- Interactive map of Rakautara
- Coordinates: 42°15′54″S 173°48′0″E﻿ / ﻿42.26500°S 173.80000°E

= Rakautara =

Locality in Kaikoūra District, New Zealand

Rakautara is a small settlement 22 km north of Kaikōura, on the east coast of New Zealand's South Island.

== History ==

From 1936 to 1945, during the construction of the Main North Line railway from Wharanui to Kaikōura, Rakautara had a camp for railway workers. It was located about a kilometre south of the Rakautara Stream bridge and was called Aniseed Village or Terrace Camp. It had huts, entertainment venues and a school. Land surrounding the stream was also used for the camp, with the north side of the stream, near the coast, having a dental practice, a YMCA hall and a few workshops.

Rakautara railway station opened on 13 March 1944 and closed on 16 October 1992.

The 2016 Kaikōura earthquake caused two large landslides on either side of Rakautara, which blocked off the township by road. Access to and from Rakautara required walking through railway tunnels and over land slides. Road access was restored in March 2017. The earthquake caused slope instability around Rakautara, increasing the risk of rockfall, which resulted in a few properties being deemed unsafe to occupy. As a response, rockfall protection structures were placed near five properties in 2020.

== Geography ==
A river runs through Rakautara. There is a waterfall about 2 km away from State Highway 1.

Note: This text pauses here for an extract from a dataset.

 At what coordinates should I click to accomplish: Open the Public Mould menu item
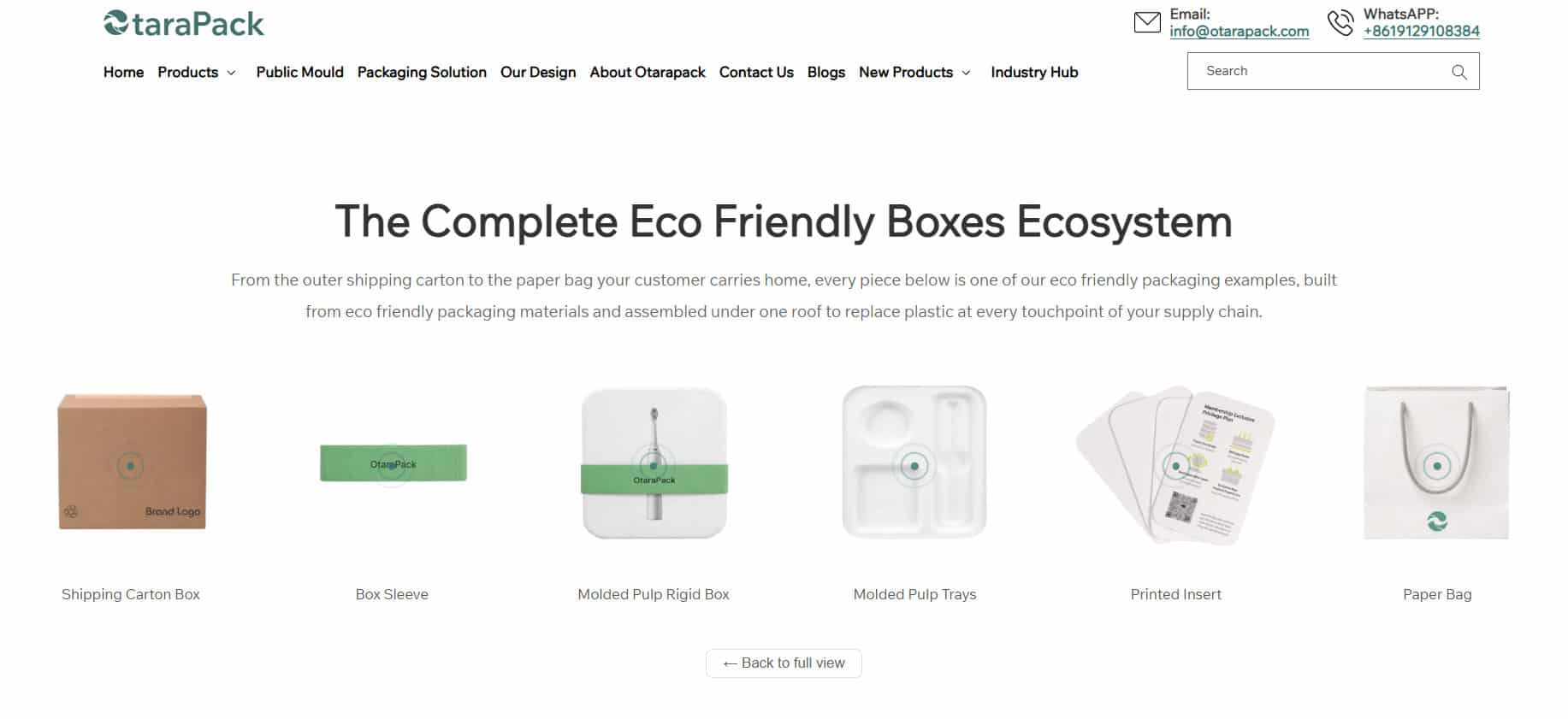click(299, 73)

There is a scenic reserve in Rakautara, named Rakautara Scenic Reserve.

== Demographics ==
As of 2016 there are about 10 houses in Rakautara.

Rakautara locality covers 72.91 km2 It had a population of 45 people in the 2023 census. Rakautara is part of a larger area including Hāpuku and Mangamaunu and of the still larger Kaikōura Ranges statistical area.